• **PROBLEM**: Only the stretch of the listing below that runs from the line with "This screenshot has height=401, width=441." through the line with "Task: Click the 8 GB 2667 MHz memory value" is to be printed, exactly and with both ends.

• **SOURCE MATERIAL**:
§ §
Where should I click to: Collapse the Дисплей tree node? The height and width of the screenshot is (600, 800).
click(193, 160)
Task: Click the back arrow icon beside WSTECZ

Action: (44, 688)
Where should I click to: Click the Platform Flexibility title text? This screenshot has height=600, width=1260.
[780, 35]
§ §
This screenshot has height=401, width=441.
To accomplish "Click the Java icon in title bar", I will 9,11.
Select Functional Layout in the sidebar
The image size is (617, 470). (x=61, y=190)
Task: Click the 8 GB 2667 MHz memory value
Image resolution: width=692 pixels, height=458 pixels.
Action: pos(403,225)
§ §
• **ANSWER SPACE**:
This screenshot has height=401, width=441.
To accomplish "Click the Java icon in title bar", I will 9,11.
Select Functional Layout in the sidebar
The image size is (617, 470). (x=61, y=190)
Task: Click the 8 GB 2667 MHz memory value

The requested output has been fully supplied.